» What needs to be done: Omitting every picture, copy the lines from the one that contains "Given: Open OPERE in the sidebar menu" through the last line of the records below, exactly and with nothing added.

» Data under study:
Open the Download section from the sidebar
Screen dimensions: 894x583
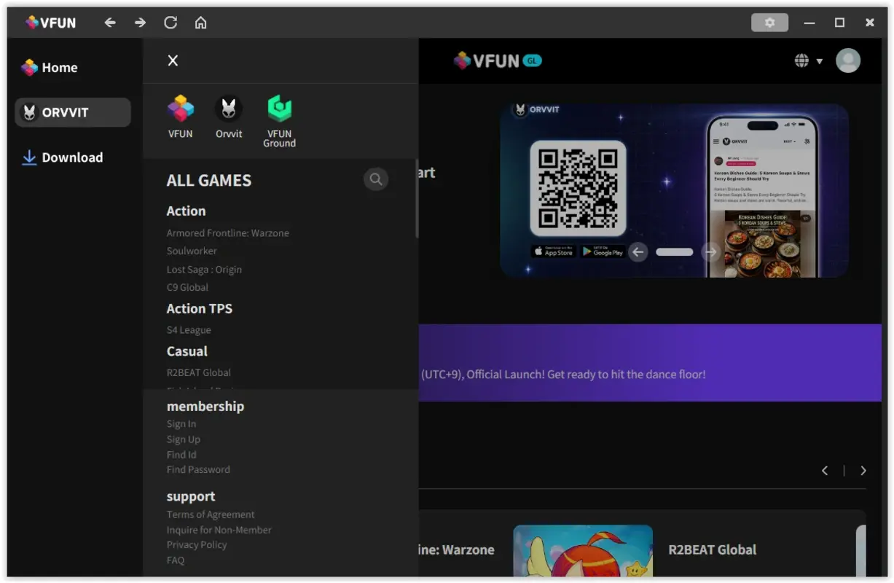(71, 157)
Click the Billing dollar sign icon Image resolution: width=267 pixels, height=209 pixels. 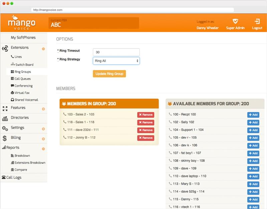5,138
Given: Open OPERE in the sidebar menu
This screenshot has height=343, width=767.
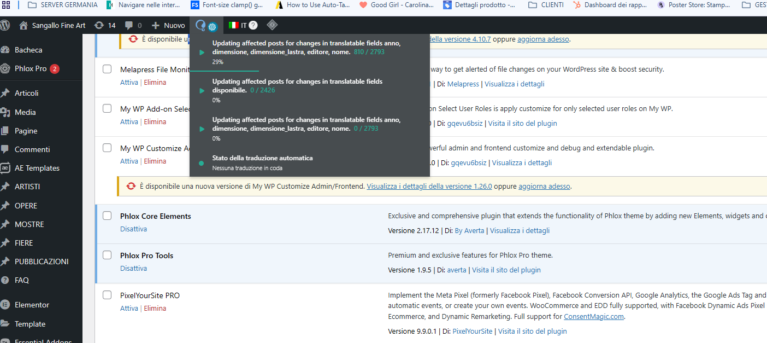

» Written answer:
Given: Open OPERE in the sidebar menu
This screenshot has height=343, width=767.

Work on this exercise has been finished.